A pesquisa avaliou cerca de 5 mil escolas públicas norte-americanas que adotaram um sistema de bolsas lacráveis para impedir o uso de celulares ao longo do dia letivo. O levantamento foi realizado por pesquisadores das universidades de Stanford, Duke, Penn e Michigan, com base em informações coletadas entre 2023 e 2025.
Segundo o estudo, os estudantes são orientados a guardar os aparelhos em bolsas especiais logo na chegada à escola. Os celulares permanecem com os alunos durante todo o período, mas ficam inacessíveis até o término das atividades escolares.
As bolsas utilizadas no sistema são confeccionadas em tecido resistente e contam com uma trava magnética. A abertura só pode ser feita em pontos específicos equipados com bases magnéticas, normalmente localizados nas saídas das instituições de ensino ou em áreas destinadas a situações emergenciais.

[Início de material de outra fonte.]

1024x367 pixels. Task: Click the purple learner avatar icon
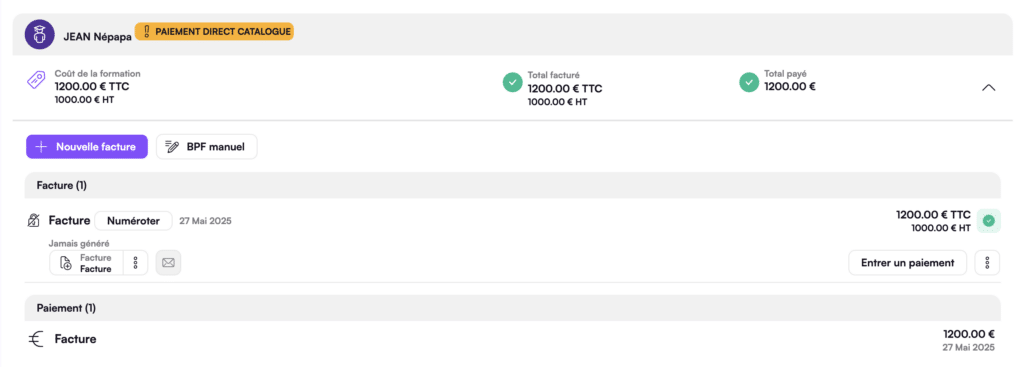pos(39,34)
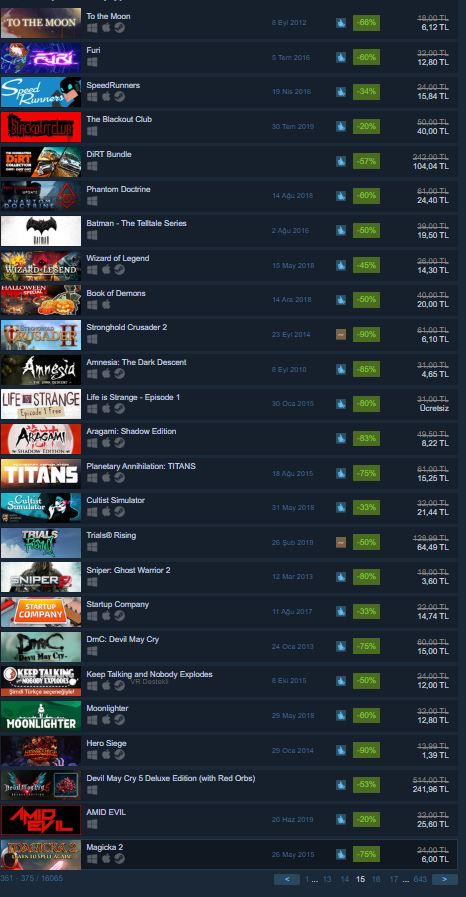Viewport: 466px width, 897px height.
Task: Click the SteamOS icon under To the Moon
Action: (119, 27)
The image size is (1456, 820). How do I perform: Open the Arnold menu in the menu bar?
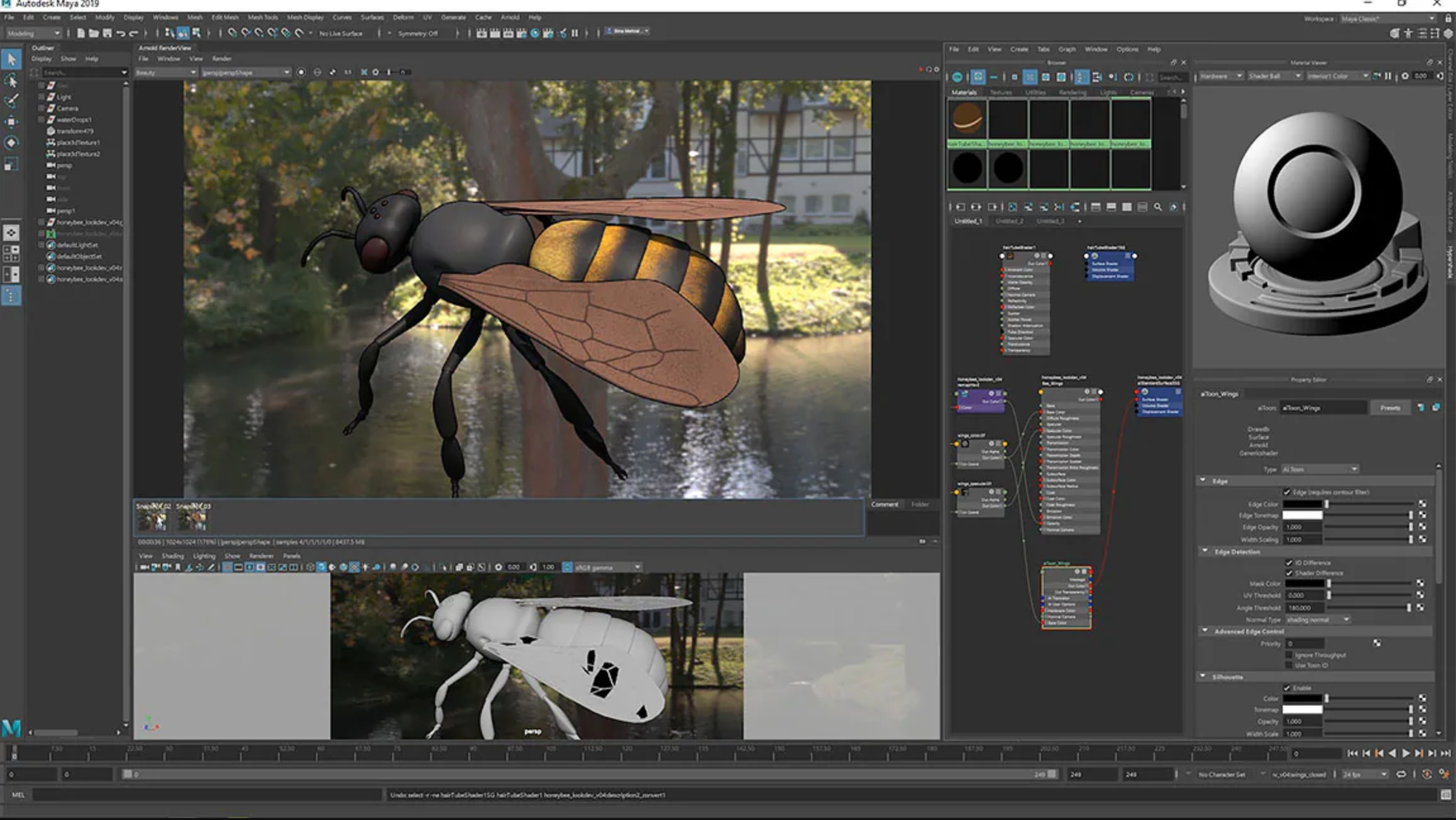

Os pesquisadores destacam que esse modelo é considerado mais rigoroso do que outras medidas já adotadas por escolas, como a exigência de manter o aparelho na mochila ou a proibição restrita ao uso em sala de aula. Por impedir efetivamente o acesso ao celular durante todo o turno, o método foi escolhido para permitir uma análise mais precisa dos impactos da restrição tecnológica no ambiente escolar.
Com uma ampla base de dados, o estudo busca contribuir para a discussão sobre os efeitos da presença dos smartphones na rotina educacional e seus possíveis reflexos no desempenho dos estudantes.